== Information given ==

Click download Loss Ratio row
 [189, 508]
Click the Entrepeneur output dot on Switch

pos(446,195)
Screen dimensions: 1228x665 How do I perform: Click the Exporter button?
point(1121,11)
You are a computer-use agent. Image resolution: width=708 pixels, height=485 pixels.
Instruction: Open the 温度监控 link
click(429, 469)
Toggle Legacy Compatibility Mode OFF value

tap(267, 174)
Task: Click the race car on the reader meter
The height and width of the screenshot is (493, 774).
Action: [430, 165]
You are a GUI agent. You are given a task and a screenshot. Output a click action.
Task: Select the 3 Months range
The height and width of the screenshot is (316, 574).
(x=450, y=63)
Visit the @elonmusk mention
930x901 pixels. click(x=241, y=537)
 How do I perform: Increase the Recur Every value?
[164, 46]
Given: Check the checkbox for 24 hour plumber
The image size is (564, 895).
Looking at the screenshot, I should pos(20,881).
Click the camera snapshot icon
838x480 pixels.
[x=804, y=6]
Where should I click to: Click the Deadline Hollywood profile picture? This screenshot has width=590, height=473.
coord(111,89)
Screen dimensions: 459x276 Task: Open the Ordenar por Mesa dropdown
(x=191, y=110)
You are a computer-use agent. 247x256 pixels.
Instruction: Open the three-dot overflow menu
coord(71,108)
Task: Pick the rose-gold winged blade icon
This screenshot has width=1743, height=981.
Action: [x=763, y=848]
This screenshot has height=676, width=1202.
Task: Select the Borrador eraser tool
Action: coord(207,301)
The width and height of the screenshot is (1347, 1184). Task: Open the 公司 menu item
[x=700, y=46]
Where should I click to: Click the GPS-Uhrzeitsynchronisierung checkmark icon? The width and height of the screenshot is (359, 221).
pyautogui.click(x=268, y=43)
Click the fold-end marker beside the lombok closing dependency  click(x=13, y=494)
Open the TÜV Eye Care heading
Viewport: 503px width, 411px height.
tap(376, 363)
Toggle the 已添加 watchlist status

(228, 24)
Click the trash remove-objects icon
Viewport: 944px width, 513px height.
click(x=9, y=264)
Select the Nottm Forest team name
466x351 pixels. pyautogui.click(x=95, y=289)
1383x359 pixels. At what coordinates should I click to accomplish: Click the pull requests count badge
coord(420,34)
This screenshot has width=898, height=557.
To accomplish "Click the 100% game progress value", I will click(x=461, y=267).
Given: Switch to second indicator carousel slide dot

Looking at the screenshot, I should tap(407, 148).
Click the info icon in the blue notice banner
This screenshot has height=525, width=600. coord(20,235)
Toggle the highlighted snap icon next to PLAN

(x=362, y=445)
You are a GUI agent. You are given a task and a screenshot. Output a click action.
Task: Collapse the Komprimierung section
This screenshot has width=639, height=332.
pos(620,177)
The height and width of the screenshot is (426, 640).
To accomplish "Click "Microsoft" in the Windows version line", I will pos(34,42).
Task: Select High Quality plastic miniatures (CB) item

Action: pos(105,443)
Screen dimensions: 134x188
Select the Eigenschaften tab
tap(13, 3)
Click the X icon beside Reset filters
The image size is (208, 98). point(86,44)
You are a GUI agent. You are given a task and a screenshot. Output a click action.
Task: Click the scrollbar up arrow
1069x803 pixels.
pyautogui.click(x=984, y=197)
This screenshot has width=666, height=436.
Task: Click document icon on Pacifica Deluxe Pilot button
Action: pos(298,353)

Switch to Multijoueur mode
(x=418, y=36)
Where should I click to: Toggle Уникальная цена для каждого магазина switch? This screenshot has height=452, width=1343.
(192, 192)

===

**Exercise:** Could you output the records in full, exactly as written?

**Exercise solution:**
Click download Loss Ratio row
 [189, 508]
Click the Entrepeneur output dot on Switch

pos(446,195)
Screen dimensions: 1228x665 How do I perform: Click the Exporter button?
point(1121,11)
You are a computer-use agent. Image resolution: width=708 pixels, height=485 pixels.
Instruction: Open the 温度监控 link
click(429, 469)
Toggle Legacy Compatibility Mode OFF value

tap(267, 174)
Task: Click the race car on the reader meter
The height and width of the screenshot is (493, 774).
Action: [430, 165]
You are a GUI agent. You are given a task and a screenshot. Output a click action.
Task: Select the 3 Months range
The height and width of the screenshot is (316, 574).
(x=450, y=63)
Visit the @elonmusk mention
930x901 pixels. click(x=241, y=537)
 How do I perform: Increase the Recur Every value?
[164, 46]
Given: Check the checkbox for 24 hour plumber
The image size is (564, 895).
Looking at the screenshot, I should pos(20,881).
Click the camera snapshot icon
838x480 pixels.
[x=804, y=6]
Where should I click to: Click the Deadline Hollywood profile picture? This screenshot has width=590, height=473.
coord(111,89)
Screen dimensions: 459x276 Task: Open the Ordenar por Mesa dropdown
(x=191, y=110)
You are a computer-use agent. 247x256 pixels.
Instruction: Open the three-dot overflow menu
coord(71,108)
Task: Pick the rose-gold winged blade icon
This screenshot has width=1743, height=981.
Action: [x=763, y=848]
This screenshot has height=676, width=1202.
Task: Select the Borrador eraser tool
Action: coord(207,301)
The width and height of the screenshot is (1347, 1184). Task: Open the 公司 menu item
[x=700, y=46]
Where should I click to: Click the GPS-Uhrzeitsynchronisierung checkmark icon? The width and height of the screenshot is (359, 221).
pyautogui.click(x=268, y=43)
Click the fold-end marker beside the lombok closing dependency  click(x=13, y=494)
Open the TÜV Eye Care heading
Viewport: 503px width, 411px height.
tap(376, 363)
Toggle the 已添加 watchlist status

(228, 24)
Click the trash remove-objects icon
Viewport: 944px width, 513px height.
click(x=9, y=264)
Select the Nottm Forest team name
466x351 pixels. pyautogui.click(x=95, y=289)
1383x359 pixels. At what coordinates should I click to accomplish: Click the pull requests count badge
coord(420,34)
This screenshot has width=898, height=557.
To accomplish "Click the 100% game progress value", I will click(x=461, y=267).
Given: Switch to second indicator carousel slide dot

Looking at the screenshot, I should tap(407, 148).
Click the info icon in the blue notice banner
This screenshot has height=525, width=600. coord(20,235)
Toggle the highlighted snap icon next to PLAN

(x=362, y=445)
You are a GUI agent. You are given a task and a screenshot. Output a click action.
Task: Collapse the Komprimierung section
This screenshot has width=639, height=332.
pos(620,177)
The height and width of the screenshot is (426, 640).
To accomplish "Click "Microsoft" in the Windows version line", I will pos(34,42).
Task: Select High Quality plastic miniatures (CB) item

Action: pos(105,443)
Screen dimensions: 134x188
Select the Eigenschaften tab
tap(13, 3)
Click the X icon beside Reset filters
The image size is (208, 98). point(86,44)
You are a GUI agent. You are given a task and a screenshot. Output a click action.
Task: Click the scrollbar up arrow
1069x803 pixels.
pyautogui.click(x=984, y=197)
This screenshot has width=666, height=436.
Task: Click document icon on Pacifica Deluxe Pilot button
Action: pos(298,353)

Switch to Multijoueur mode
(x=418, y=36)
Where should I click to: Toggle Уникальная цена для каждого магазина switch? This screenshot has height=452, width=1343.
(192, 192)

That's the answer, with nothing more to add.